Kann mit jemand helfen ?
Ich bin für jeden Hinweis, wie man das erstellt, dankbar !

Gruß


----------



## mirscho (16. Oktober 2002)

hmmm...ich will ja nicht böse sein, aber:
:denken: und  

auch die online hilfe wäre nicht schlecht...ich meine nur, hatte von freehand nur irgendwann mal eine 30 Tage version runtergeladen...
hab aber sonst nix damit zu tun

bis denne...


----------



## Christoph (16. Oktober 2002)

> hab aber sonst nix damit zu tun


dann lass die Meldungen 

@miss.elliot
du meinst einen Pfad oder? was ein Clip- Pfad weiss ich leider nicht. Einen Pfad erstellst du mit dem Pfadwerkzeug.

Oder hab ich da jetzt was falsch verstanden 

-hochi


----------



## mirscho (16. Oktober 2002)

hmm...jaaa... *schäm*

nur sowas kann man doch im handbuch nachlesen oder die hilfe öffnen und per suchfunktion schauen...naja gut... 

da macht mal ihr "freehander"


----------



## Daniel Mannheimer (16. Oktober 2002)

also den begriff "clip-pfad" hab ich im zusammenhang mit freehand auch noch nicht gehört. wird wohl ein ganz normaler pfad sein.


----------



## miss.elliot (16. Oktober 2002)

*Clip Pfad*

Also, Ihr seid ja wirklich niedlich !

Ich gehöre schon zu den Usern, die angefangen von der Online-Hilfe bis hin zu irgendwelchen Büchern alles durchforsten.
Wie Ihr Euch denken könnt, habe ich niergends etwas zu diesem Thema gefunden. Deshalb habe ich ja ins Forum geschrieben !!!
Ich schreibe hier nichts rein, was ich innerhalb 10 Sekunden
in der Online-Hilfe finden kann.
Aber trotzdem Danke für die Mühe, die Ihr Euch gemacht habt.

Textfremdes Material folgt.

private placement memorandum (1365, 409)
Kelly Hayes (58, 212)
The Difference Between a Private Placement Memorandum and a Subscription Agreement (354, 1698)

Der Clip-Pfad ist kein normaler Pfad !
Wen es interessiert:
Beispiel: Ich habe ein rotes Rechteck. Über dem roten Rechteck
liegt ein blauer ovaler Kreis. Der Bereich des Kreises, der über dem Rechteck ist, ist blau. Die Teile, die über das darunterliegende
Rechteck hinausragen, sind unsichtbar !
Verstanden ;-) Das ist ein Clip Pfad !

gruß
Rechteck ü


----------



## Thomas Lindner (16. Oktober 2002)

Ich weiß zwar nicht wie Du auf Clipfad kommst, aber selbiges bemmommst Du folgendermassen hin:

Objekt 1 erstellen
Objekt 2 erstellen ( das OBj. 1 überragt )
Beide Objekte markieren
Menü: Ändern - Zusammenfassen - Transparenz (Wert 100)


----------



## Daniel Mannheimer (17. Oktober 2002)

sag das doch gleich


----------



## miss.elliot (17. Oktober 2002)

*Clip Pfad für Webcutdirektor*

Also lieber Webcutdirektor,

diese Methode ist natürlich auch gut und hilft mir auch schon weiter!
Vielen Dank

ABER: Meinen Clip Pfad gibt es trotzdem !!!! und ist auch was anderes.
Ich habe Dir mal eine Beispieldatei mit einem Clip-Pfad gezippt 
"angehängt". Nicht damit Ihr glaubt: "Aha, da steht Grünschnabel.
Ist warscheinlich auch ein Grünschnabel ;-)"

Gruß


----------



## Thomas Lindner (17. Oktober 2002)

Werde das alsbald in der checken (deinen Anhang) - habe zu Hause nur die 9.0, weils für die 10er *noch* nicht gereicht hat...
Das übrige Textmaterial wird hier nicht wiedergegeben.